I limiti del mio linguaggio di Eva Meijer: di cosa parla il libro

In I limiti del mio linguaggio Eva Meijer ha condensato le sue riflessioni rispetto alla depressione che l’accompagna dall’età di 14 anni. Si serve del suo vissuto, racconta della sua esperienza con l’anoressia, del suo ricovero in una clinica specialistica a Leidschendam, del rapporto con i farmaci, ma anche di brani letterari come, tra gli altri: Ricerche filosofiche di Ludwig Wittgenstein, Storia della follia nell’età classica di Michel Foucault, La donna che trema di Siri Hustvedt e Saggi di Michel de Montaigne, analizzandoli per cercare di dissipare alcuni preconcetti su una malattia per molti ancora inconcepibile. In questo saggio ritroviamo, pure nel mare di citazioni, i «limiti» che la depressione comporta, poiché «le depressioni influiscono sul cervello […], se non lavora come dovrebbe, insorgono mancanza di interesse e di concentrazione, disturbi del pensiero, sentimenti di tristezza e disperazione».

Il colore grigio

«Grigiore che risucchia tutto il colore finché non ne rimane che un ricordo».

Questo saggio non solo si focalizza su come affrontare la depressione attraverso terapie e farmaci, ma esplora anche come dovrebbe essere trattata dal punto di vista del linguaggio. Si allontana, senza presunzione, da chi descrive questo disturbo con similitudini banali, come: «un nemico invisibile», «un tunnel senza uscita» o «un macigno che opprime il petto». La depressione non è «una presenza», bensì «un’assenza», un posto vuoto dove tutto perde definizione, dove nemmeno il bianco e il nero colori spesso utilizzati per descrivere una depressione esistono più. L’autrice si sofferma anche sul significato della parola «lotta» utilizzata come metafora per la malattia, mostrandone l’inadeguatezza, perché addossa al malato la responsabilità di guarire; «spesso invece, che tu sia malato, guarire o meno non dipende da te». Si può essere seguiti da un terapista, assumere farmaci, fare tutte le cose per bene e restare comunque molto infelici. Ovviamente non tutte le metafore usate per descrivere questa malattia sono inutili. Per esempio, l’autrice definisce la depressione come «lutto» che potrebbe esserne la causa , inteso come perdita della realtà, perdita di punti di riferimento.
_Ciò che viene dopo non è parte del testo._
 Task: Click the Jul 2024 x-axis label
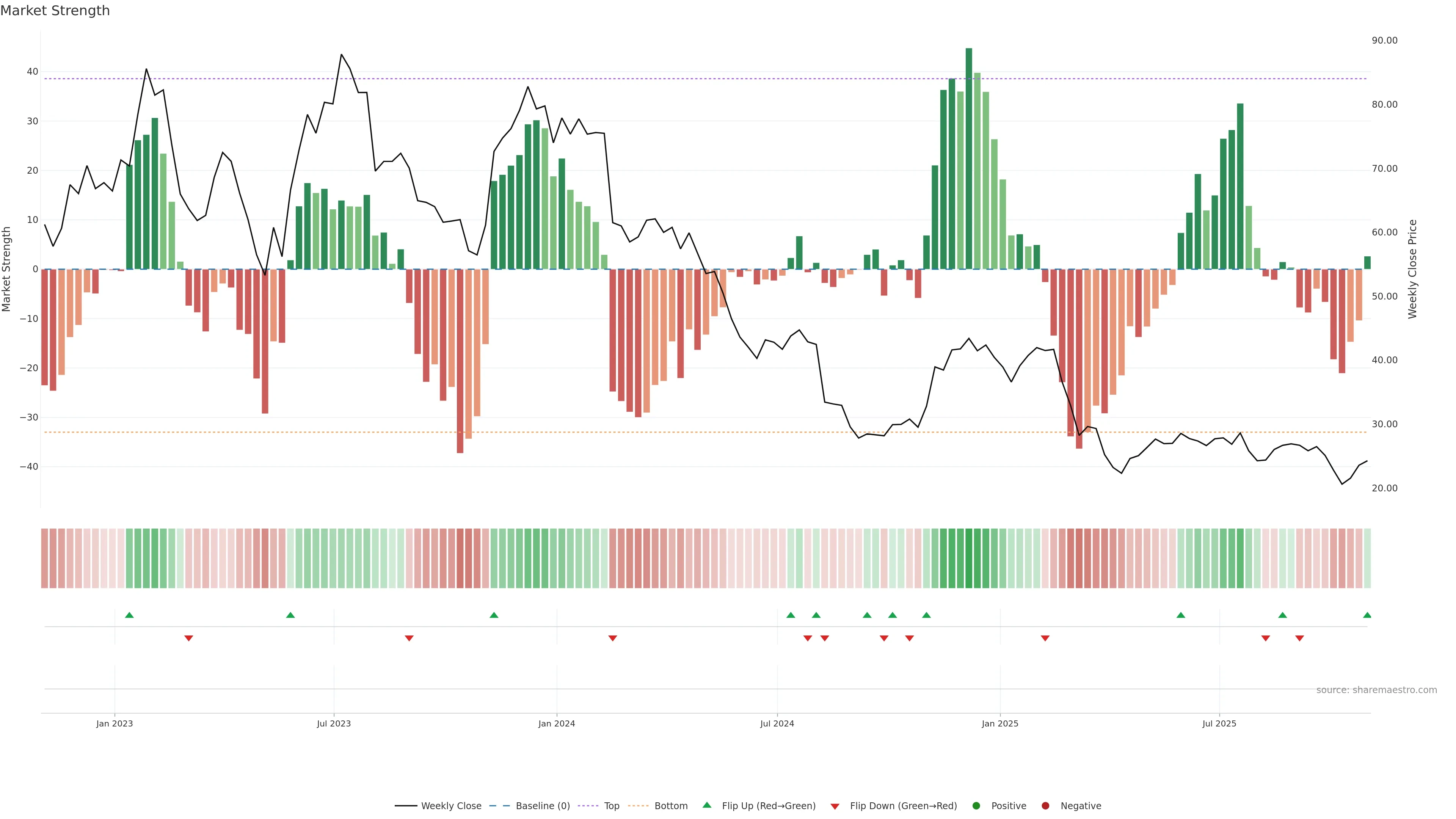click(777, 723)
La scrittura di Eva Meijer in I limiti del mio linguaggio

«Una fine. Un cunicolo, un mondo dentro un mondo (un sé dentro un sé), pensieri che come giovani cuculi si infilano in un nido di altri pensieri e buttano giù, spietati, i fratelli adottivi sani, un’ombra che è sempre lì, anche nella luce, una conferma, una verità, un’illusione, sabbia pesante sul lembo di terra che si trasforma in mare, una muffa che insinua ovunque le sue spore».

Sebbene faccia riferimento alle sue esperienze personali, Meijer riesce comunque a mantenere un certo distacco e una certa obiettività, rendendo il testo divulgativo e formativo sia per chi vuole solo conoscere meglio questa malattia, sia per aiutare chi già ne soffre. Infatti, Meijer cita modi – quelli che hanno aiutato lei – per sopravvivere alla depressione: adottare una disciplina e non lasciarsi sopraffare dal grigiore, continuare a svolgere – anche se con maggiore lentezza – attività quotidiane, come fare passeggiate o prendersi cura di qualcuno; un animale domestico, per esempio, nonostante possa sembrare una seccatura fare qualsiasi cosa quando la terra sembra attirarti a sé con più forza del solito.

«Coltivare buone abitudini può anche essere una forma di resistenza nei confronti di quanto ci accade, paragonabile a ciò che Foucault definisce le pratiche del sé: non terapia ma etica, migliorarsi per necessità».